BRIEF 1: Using the passage on HIPAA record retention, decide whether each statement agrees with it: (a) HIPAA sets a federal retention period for medical records. (b) In Florida, hospitals must keep medical records for seven years. (c) In North Carolina, records relating to minors must be kept until the patient is twenty-three. Answer yes or no for each and quote the passage's deciding words.
BRIEF 2: According to the passage on HIPAA record retention, which regulation section sets out the requirements for HIPAA documents other than medical records?

----- TEXT PASSAGE -----

HIPAA record retention requirements is understood to relate to two separate but similar retention requirements: those for HIPAA medical record retention and those for HIPAA record retention. This similarity has led to some uncertainty. Below we will try to explain which records are required to be kept for HIPAA compliance and what records covered entities may want to keep for other reasons.
HIPAA retention requirements are not overly complicated. Uncertainty arises in relation to the standard of the Privacy Rule relating to individual´s rights to request an accounting of disclosures. The standards requires covered and entities and business associates to provide an account of certain uses and disclosures of PHI for the previous six years, but HIPAA does not define a retention period for PHI.
HIPAA Does Not Define a Retention Period for HIPAA Medical Records
The Privacy Rule does not say how long medical records are to be kept quite simply because HIPAA does not include a medical record retention period. This is because state laws take precedence over HIPAA in this instance. Records must be retained according to individual state laws and not a standard federally mandated period. Different states have different requirements for different types of information. We provide examples below:
In Florida, physicians must keep medical records for five years after the last patient contact, but hospitals must keep them for seven.
In Nevada, healthcare providers are obligated to keep medical records for at least five years, or – for minors – until the patient is twenty-three years old.
In North Carolina, hospitals must keep patients’ records for eleven years from the date of discharge, and records relating to minors must be retained until the patient is thirty.
What are the HIPAA Retention Requirements?
HIPAA does not have retention requirements for medical records but does have requirements for other documents related to HIPAA. This is outlined in CFR §164.316(b)(1), which states covered entities must “maintain the policies and procedures implemented to comply [with HIPAA]” and records of any “action, activity or assessment”.

----- STORED DATA -----

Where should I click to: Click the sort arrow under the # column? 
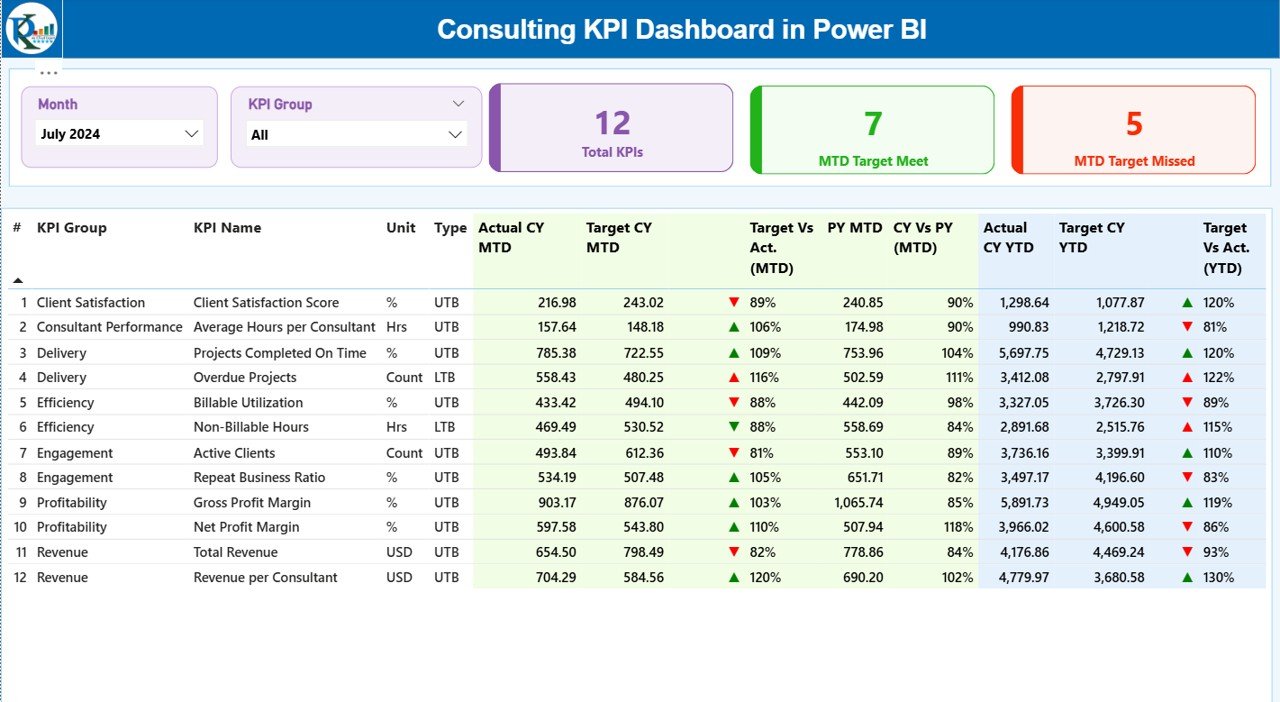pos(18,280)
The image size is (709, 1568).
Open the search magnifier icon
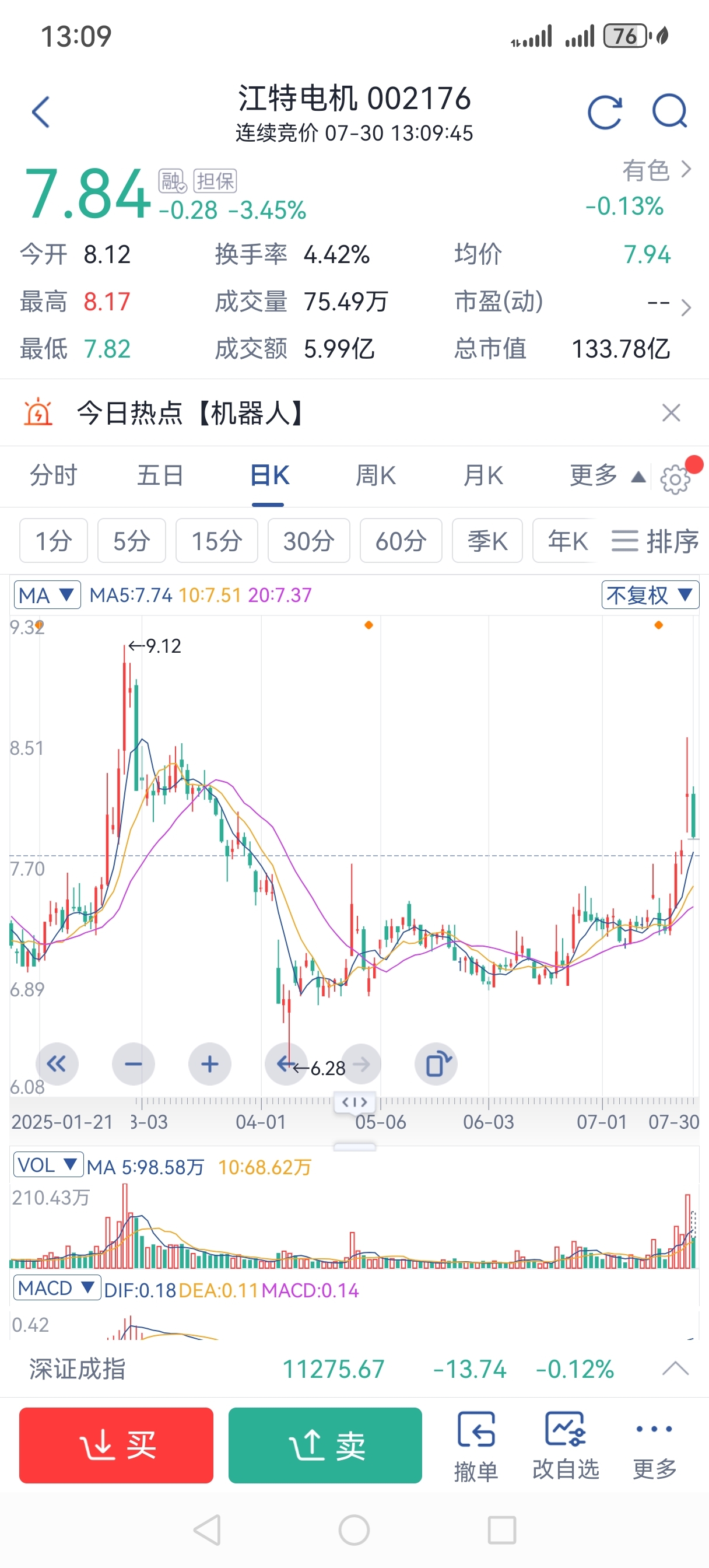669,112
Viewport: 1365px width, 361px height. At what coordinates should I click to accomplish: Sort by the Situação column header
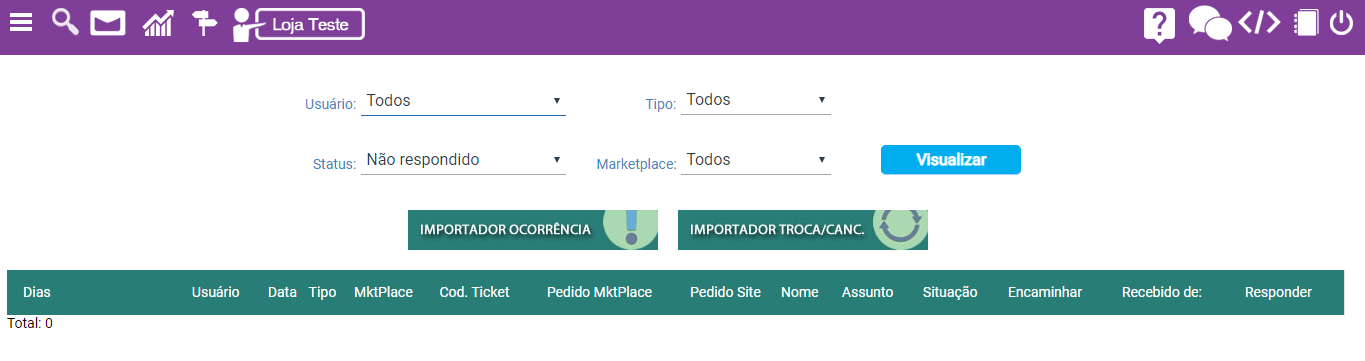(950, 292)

-----
----- STORED DATA -----

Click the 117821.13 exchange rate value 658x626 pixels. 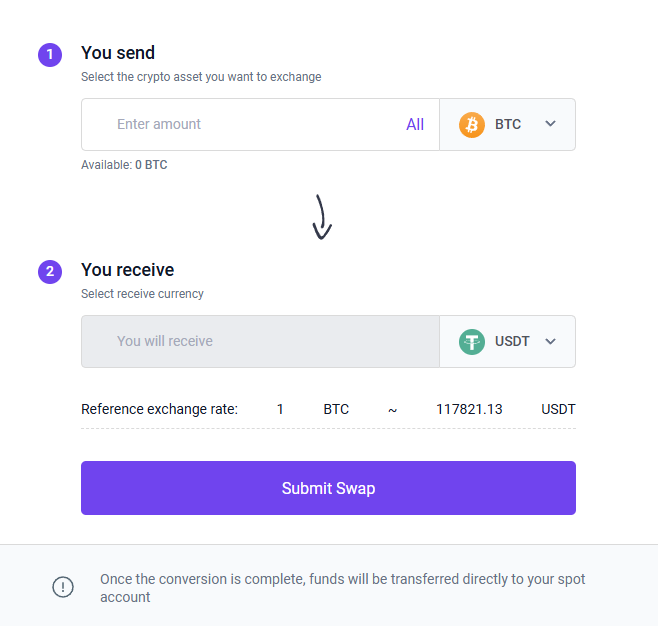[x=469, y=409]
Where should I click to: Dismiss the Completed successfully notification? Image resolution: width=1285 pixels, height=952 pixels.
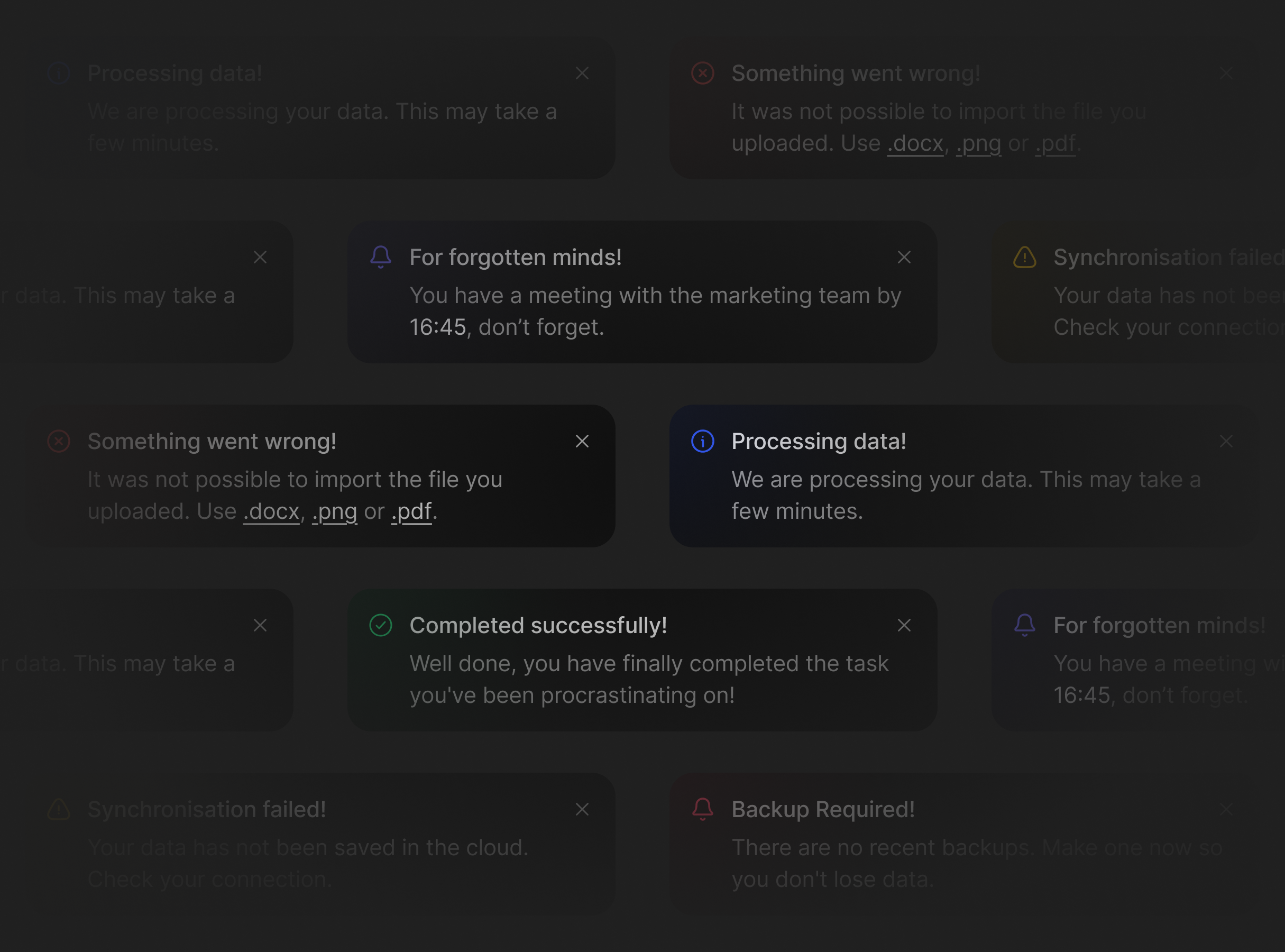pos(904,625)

-----
----- STORED DATA -----

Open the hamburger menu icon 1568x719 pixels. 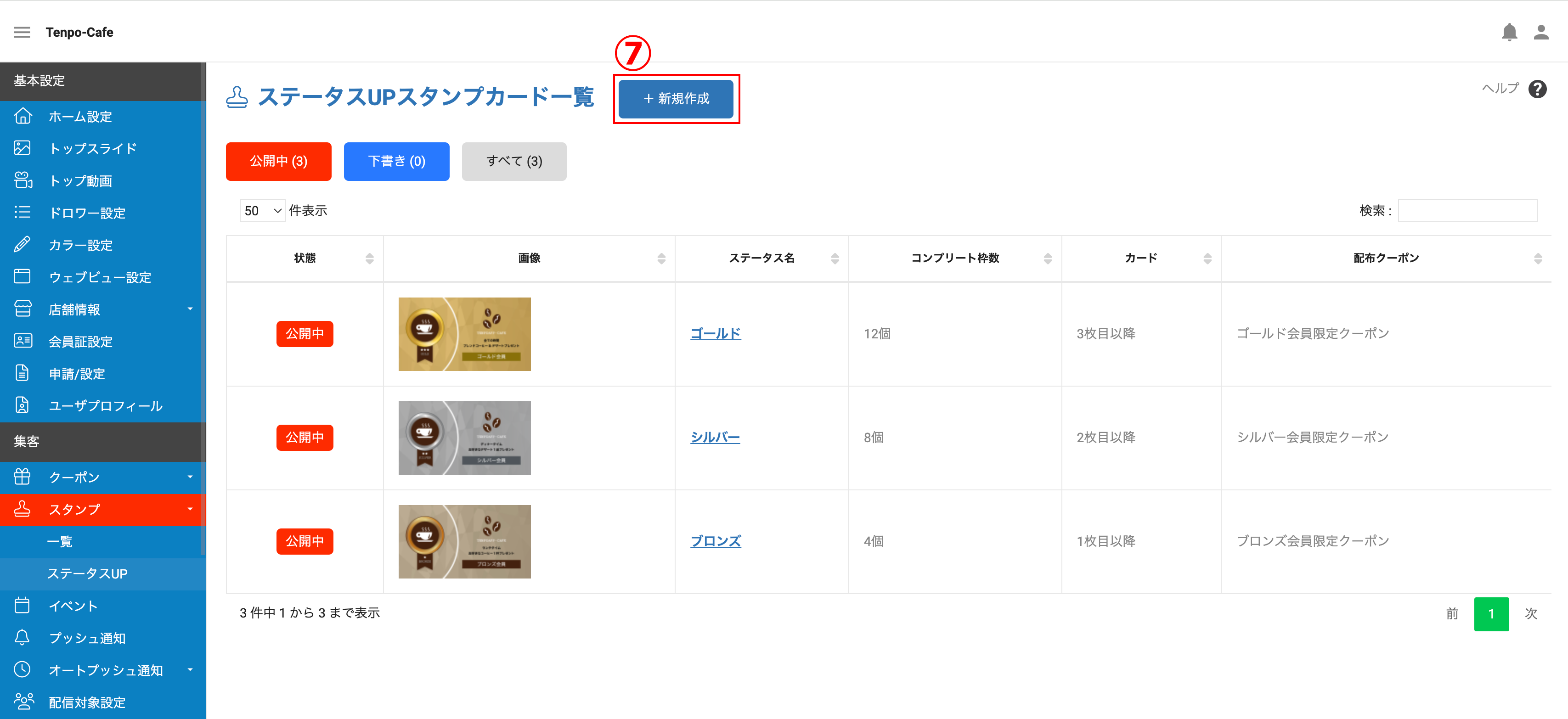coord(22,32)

-----

ANSWER BOX 1:
(a) No: "HIPAA does not include a medical record retention period."
(b) Yes: "but hospitals must keep them for seven."
(c) No: "records relating to minors must be retained until the patient is thirty."

ANSWER BOX 2: CFR §164.316(b)(1)